-- Start --
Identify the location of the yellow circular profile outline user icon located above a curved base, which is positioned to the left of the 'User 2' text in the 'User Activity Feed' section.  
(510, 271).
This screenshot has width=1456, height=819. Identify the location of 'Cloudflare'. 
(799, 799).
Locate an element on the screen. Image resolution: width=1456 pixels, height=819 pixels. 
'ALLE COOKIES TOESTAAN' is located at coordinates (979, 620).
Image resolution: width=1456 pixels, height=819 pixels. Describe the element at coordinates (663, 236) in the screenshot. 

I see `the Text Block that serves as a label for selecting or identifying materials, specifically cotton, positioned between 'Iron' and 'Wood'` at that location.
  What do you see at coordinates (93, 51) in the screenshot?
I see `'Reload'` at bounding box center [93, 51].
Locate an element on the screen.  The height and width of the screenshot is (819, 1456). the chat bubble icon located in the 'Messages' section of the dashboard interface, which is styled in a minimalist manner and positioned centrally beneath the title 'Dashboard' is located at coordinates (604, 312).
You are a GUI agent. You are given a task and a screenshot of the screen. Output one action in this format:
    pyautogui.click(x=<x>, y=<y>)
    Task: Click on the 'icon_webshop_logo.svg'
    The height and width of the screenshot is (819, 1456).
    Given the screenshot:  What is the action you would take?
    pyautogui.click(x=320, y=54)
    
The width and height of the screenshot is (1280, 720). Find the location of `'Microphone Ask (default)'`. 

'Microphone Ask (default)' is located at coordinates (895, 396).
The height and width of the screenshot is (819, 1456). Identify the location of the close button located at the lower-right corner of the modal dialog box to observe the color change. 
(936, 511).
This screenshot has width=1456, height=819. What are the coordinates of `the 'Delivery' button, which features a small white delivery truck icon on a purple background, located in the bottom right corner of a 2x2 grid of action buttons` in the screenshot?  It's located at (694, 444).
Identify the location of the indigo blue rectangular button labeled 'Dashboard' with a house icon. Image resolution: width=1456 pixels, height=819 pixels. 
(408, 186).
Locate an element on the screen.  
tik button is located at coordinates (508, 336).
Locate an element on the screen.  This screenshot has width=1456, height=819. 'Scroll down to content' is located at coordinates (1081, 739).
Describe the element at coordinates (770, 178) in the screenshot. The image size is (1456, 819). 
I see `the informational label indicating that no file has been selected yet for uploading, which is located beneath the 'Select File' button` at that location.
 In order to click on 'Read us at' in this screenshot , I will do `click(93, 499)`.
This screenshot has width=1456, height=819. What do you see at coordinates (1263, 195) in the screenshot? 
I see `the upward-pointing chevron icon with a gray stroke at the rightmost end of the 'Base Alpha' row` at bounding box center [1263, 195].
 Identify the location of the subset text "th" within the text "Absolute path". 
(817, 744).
-- End --
> [Work to be completed]:
Reproduce verbatim the rows between the line holding "In order to" and the end of the rows, inclusive.

> [Task answer]:
 In order to click on 'Read us at' in this screenshot , I will do `click(93, 499)`.
This screenshot has width=1456, height=819. What do you see at coordinates (1263, 195) in the screenshot? 
I see `the upward-pointing chevron icon with a gray stroke at the rightmost end of the 'Base Alpha' row` at bounding box center [1263, 195].
 Identify the location of the subset text "th" within the text "Absolute path". 
(817, 744).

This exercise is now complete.